§ **What is being asked**
Your copy starts at the line containing "You are a computer-use" and ends at the last line of the material below. Reproduce those lines exactly, with no pictures.

=== Begin Enclosure ===

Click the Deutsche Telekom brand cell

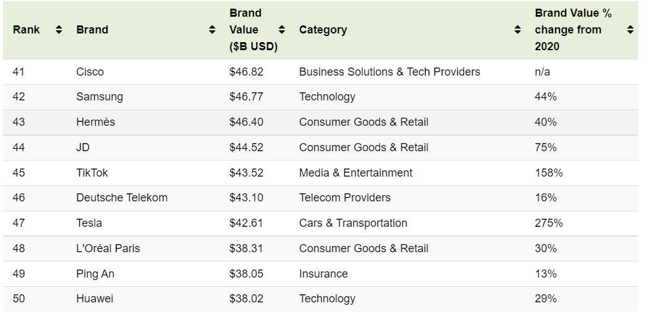[x=122, y=198]
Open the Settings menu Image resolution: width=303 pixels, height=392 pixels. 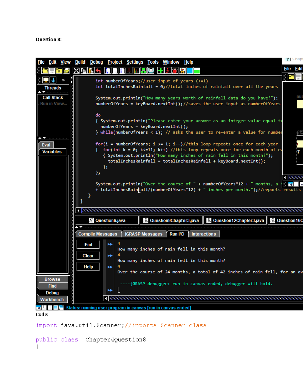tap(135, 62)
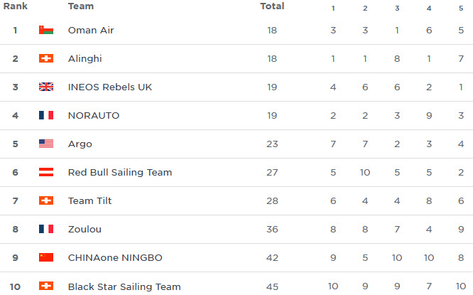Click the Swiss flag beside Black Star
The width and height of the screenshot is (473, 295).
[46, 286]
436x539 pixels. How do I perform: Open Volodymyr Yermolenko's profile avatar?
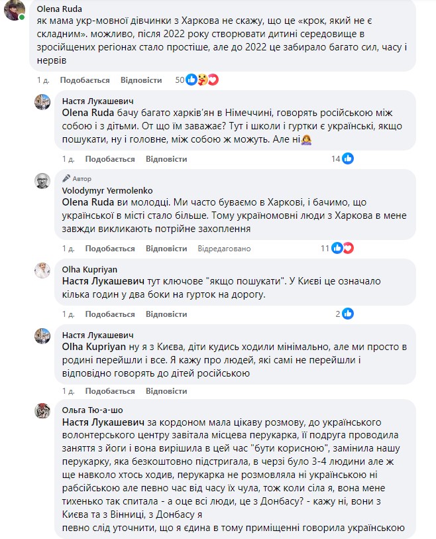coord(44,182)
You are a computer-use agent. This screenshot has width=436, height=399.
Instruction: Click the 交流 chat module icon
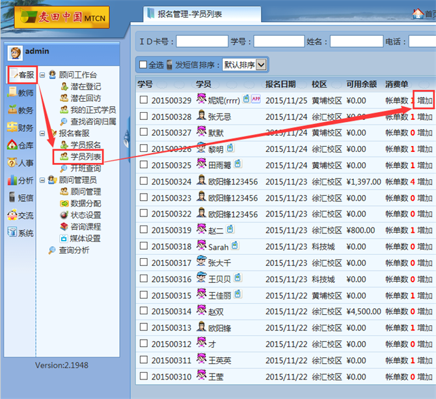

=== End Enclosure ===

§ **Exercise result**
You are a computer-use agent. This screenshot has width=436, height=399.
Instruction: Click the 交流 chat module icon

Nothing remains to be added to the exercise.